▶ Extracted records
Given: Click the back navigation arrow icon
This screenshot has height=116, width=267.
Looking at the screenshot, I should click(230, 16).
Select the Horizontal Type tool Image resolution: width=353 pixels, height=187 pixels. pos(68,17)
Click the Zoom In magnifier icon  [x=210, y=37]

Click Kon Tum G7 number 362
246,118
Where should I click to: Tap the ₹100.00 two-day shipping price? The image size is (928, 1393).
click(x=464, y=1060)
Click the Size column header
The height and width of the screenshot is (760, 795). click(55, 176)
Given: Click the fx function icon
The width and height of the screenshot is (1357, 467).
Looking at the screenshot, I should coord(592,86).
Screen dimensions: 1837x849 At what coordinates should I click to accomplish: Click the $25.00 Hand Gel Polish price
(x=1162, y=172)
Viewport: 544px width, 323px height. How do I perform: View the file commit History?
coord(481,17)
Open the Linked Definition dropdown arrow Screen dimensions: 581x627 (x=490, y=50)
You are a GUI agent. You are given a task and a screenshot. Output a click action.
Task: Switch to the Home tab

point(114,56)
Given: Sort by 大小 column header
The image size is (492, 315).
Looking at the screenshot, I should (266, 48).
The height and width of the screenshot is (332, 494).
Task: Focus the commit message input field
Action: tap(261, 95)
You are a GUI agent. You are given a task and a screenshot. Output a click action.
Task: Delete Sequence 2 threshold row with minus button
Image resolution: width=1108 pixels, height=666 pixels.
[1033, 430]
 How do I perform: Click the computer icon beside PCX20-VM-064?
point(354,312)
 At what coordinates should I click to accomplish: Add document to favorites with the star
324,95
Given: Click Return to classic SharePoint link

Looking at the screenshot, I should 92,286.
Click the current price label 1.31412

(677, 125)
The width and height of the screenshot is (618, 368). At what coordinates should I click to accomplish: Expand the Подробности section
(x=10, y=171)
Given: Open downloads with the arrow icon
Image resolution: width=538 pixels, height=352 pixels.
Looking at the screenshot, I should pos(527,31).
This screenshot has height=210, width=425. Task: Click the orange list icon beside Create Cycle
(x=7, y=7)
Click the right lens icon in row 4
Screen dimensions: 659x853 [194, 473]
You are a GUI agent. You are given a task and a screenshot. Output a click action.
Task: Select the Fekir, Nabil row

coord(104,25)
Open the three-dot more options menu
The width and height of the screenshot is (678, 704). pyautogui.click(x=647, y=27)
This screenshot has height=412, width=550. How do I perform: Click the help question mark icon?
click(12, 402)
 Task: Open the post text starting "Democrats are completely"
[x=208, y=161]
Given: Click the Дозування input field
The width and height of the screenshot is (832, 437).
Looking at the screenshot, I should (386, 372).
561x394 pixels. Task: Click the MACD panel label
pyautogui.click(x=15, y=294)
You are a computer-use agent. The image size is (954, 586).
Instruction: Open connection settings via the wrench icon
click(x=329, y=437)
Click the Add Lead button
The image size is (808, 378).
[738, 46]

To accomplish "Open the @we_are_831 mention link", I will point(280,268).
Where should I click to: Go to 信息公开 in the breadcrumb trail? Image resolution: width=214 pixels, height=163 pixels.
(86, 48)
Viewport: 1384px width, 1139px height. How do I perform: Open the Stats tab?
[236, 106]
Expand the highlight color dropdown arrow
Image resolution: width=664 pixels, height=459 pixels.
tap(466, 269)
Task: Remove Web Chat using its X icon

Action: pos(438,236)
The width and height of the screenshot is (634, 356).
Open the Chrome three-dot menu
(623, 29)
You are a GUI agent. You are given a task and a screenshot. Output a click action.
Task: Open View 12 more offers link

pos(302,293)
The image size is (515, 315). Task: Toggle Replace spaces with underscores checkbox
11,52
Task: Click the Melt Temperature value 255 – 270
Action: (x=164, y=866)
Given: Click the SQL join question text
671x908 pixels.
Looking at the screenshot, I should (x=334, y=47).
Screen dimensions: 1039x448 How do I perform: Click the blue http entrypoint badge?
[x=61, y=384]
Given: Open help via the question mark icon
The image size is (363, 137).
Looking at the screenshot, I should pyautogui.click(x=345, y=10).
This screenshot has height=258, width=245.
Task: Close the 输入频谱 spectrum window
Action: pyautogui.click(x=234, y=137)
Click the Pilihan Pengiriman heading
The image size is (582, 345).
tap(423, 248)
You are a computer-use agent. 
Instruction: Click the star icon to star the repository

▶ Activity
Search the entries above for the string "button". Copy each line in which it appears.

▶ Result for this exercise
Task: Delete Sequence 2 threshold row with minus button
Click the Add Lead button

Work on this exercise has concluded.